Selected passage:
* Start *

I especially wonder whether the Commission has dealt with the compliance of these commitments with Article 8, that is, the prohibition of general monitoring, and proportionality in general. To be sure, I can imagine their implementation that is compliant, but also some that are not. We will have to wait until the commitments are made public.

Moreover, the nature of commitments like these raises an important issue of third-party interests. Many commitments given by VLOPSEs are bound to affect third parties, who are never part of the original investigation. This begs the question of how to remedy potential overreach. Competition case law, such as the Groupe Canal+ case (Case C‑132/19 P, para 94 ff.) offers some clues even though it relates to contractual third-party interests.

 

ODS Bodies

The Commission's website now lists 35 trusted flaggers and 6 ODS bodies (although I remain unsure about Italian and Austrian ODS; if you know more, do let me know). ODS bodies have created the ODS Network to advocate for their interests. Recently, they reported that in January and March 2025, the four certified ODS bodies (ACE, User Rights, ADROIT and OPVT) received over 4,500 complaints. For the reasons I explain below, I suspect many were inadmissible, and many were resolved without any decision on the merits. However, the aggregate quarterly number is a good indicator of the uptake of the system by users, which still has a long way to go.

Based on my conversations, User Rights and ACE are currently preparing their reports about the use of their services. User Rights gave me an early glimpse into their preliminary numbers just to understand the trends. Based on what I have seen, it appears that:

a) inadmissibility rates (mostly due to the scope issues) are very high,

b) the main driver for self-correction of content moderation mistakes takes place at the point when platforms are notified about the case (i.e, at the very start of the procedure), and

c) decisions on merits are only a small subset of all the cases (but still with significant implementation rates).

* End *

Given information:
* Start *

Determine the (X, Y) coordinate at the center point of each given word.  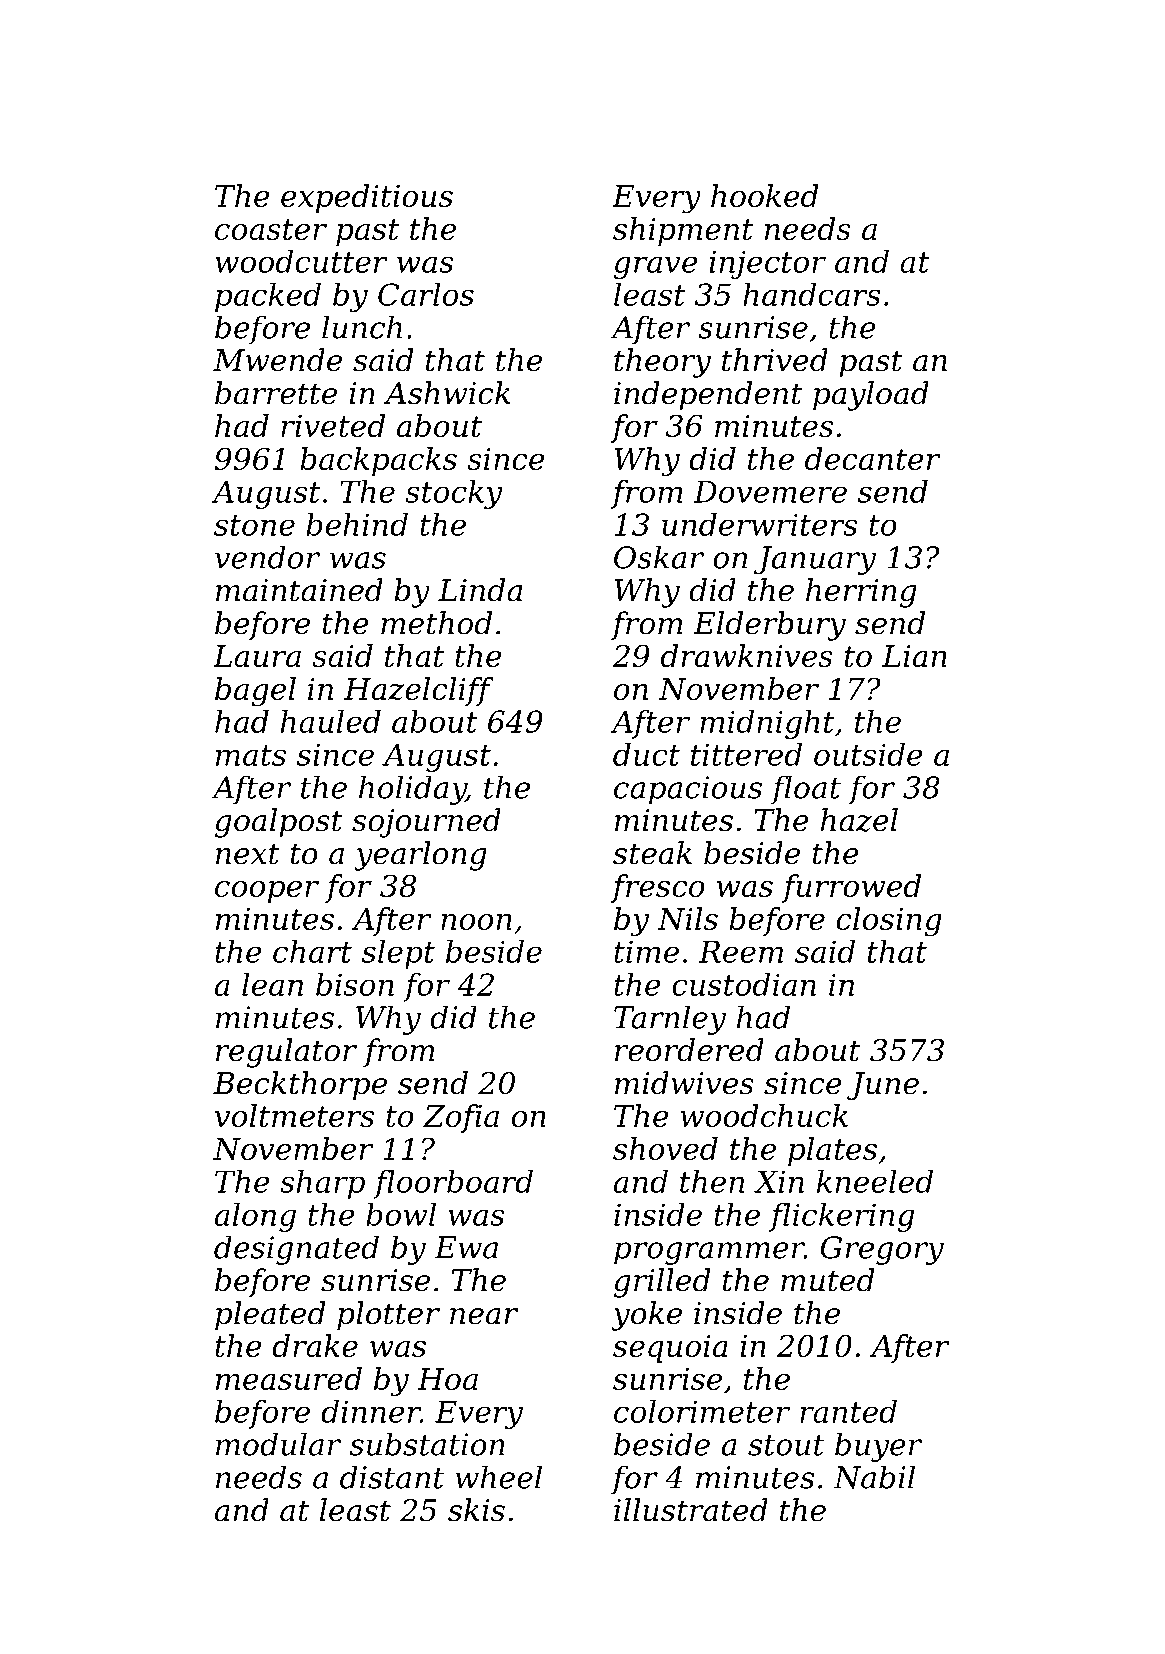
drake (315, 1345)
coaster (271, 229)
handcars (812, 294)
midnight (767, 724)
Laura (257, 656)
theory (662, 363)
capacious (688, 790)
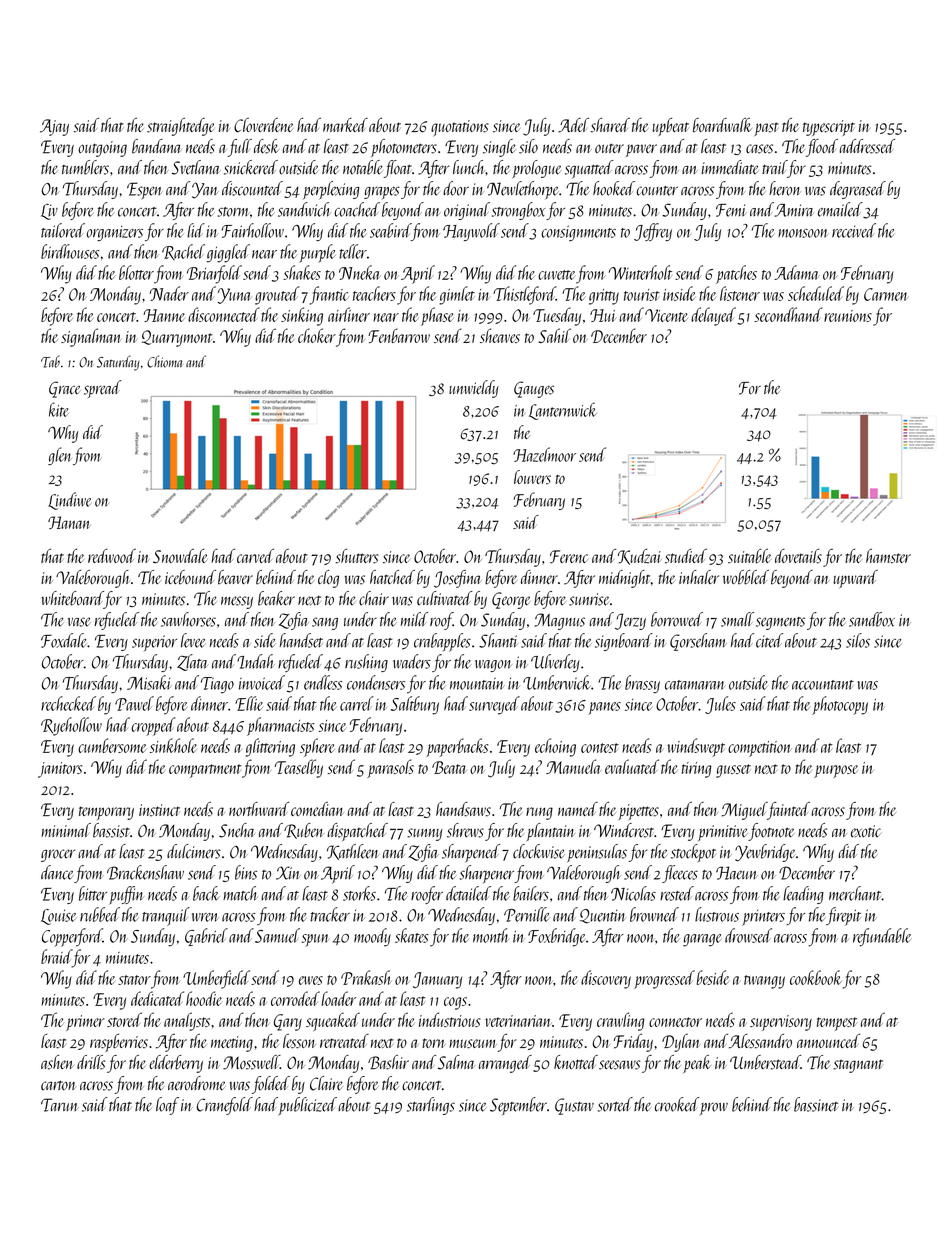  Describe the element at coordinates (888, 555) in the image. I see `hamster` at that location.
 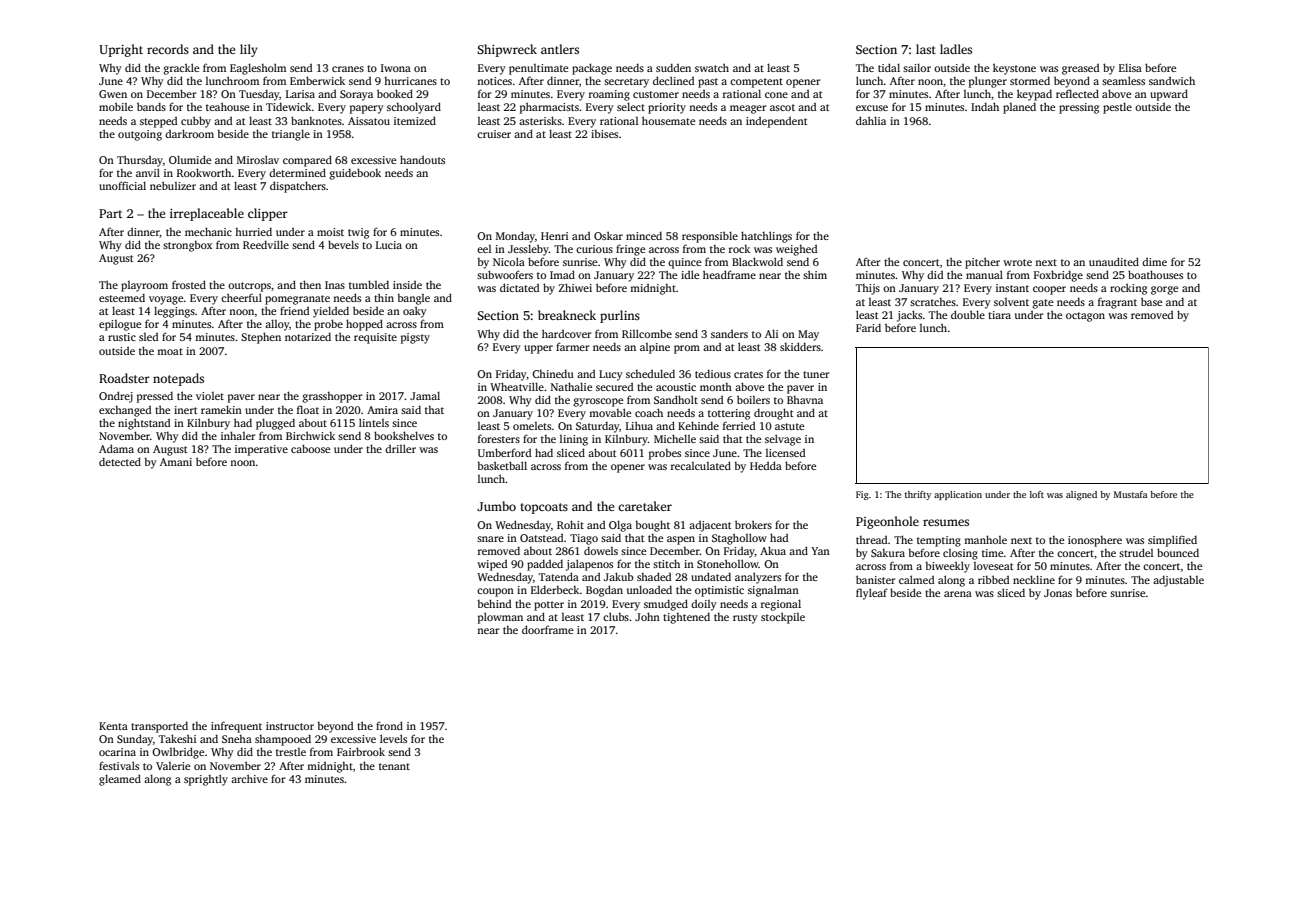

* End *

Prompt:
Write the next part of the passage on ODS bodies and platform commitments, starting after its final sentence.

The result:
While we should wait for the final data, the data so far seems to suggest that we need to do a better job promoting the ODS system. We can start by redesigning the atrocious (sorry!) EC website with the list of ODS bodies. Since this is the junction that all VLOPs are likely to refer to in their decisions to users, it should be user-friendly, including for minors. For instance, it could include an intuitive choice screen based on the scope of certifications, user-friendly explanations of the ODS process and more.

The next point concerns the reporting of error rates. The number of negative ODS decisions on merits (for platforms) is clearly a useless indicator of error rates. Platform reports according to Article 24(1)(a) might thus be less useful, unless they provide more contextual information. The true reversal rate should include initial reversals in response to the notification by ODS bodies. There is a hope that such information could be included in the annual reports of ODS bodies according to Article 21(4)(b) ('indicate the outcomes of the procedures brought before those bodies and the average time taken to resolve the disputes'). Once they are, the EC website could present such contextual information to users in the choice screen, so they can make fully informed decisions about which ODS to use.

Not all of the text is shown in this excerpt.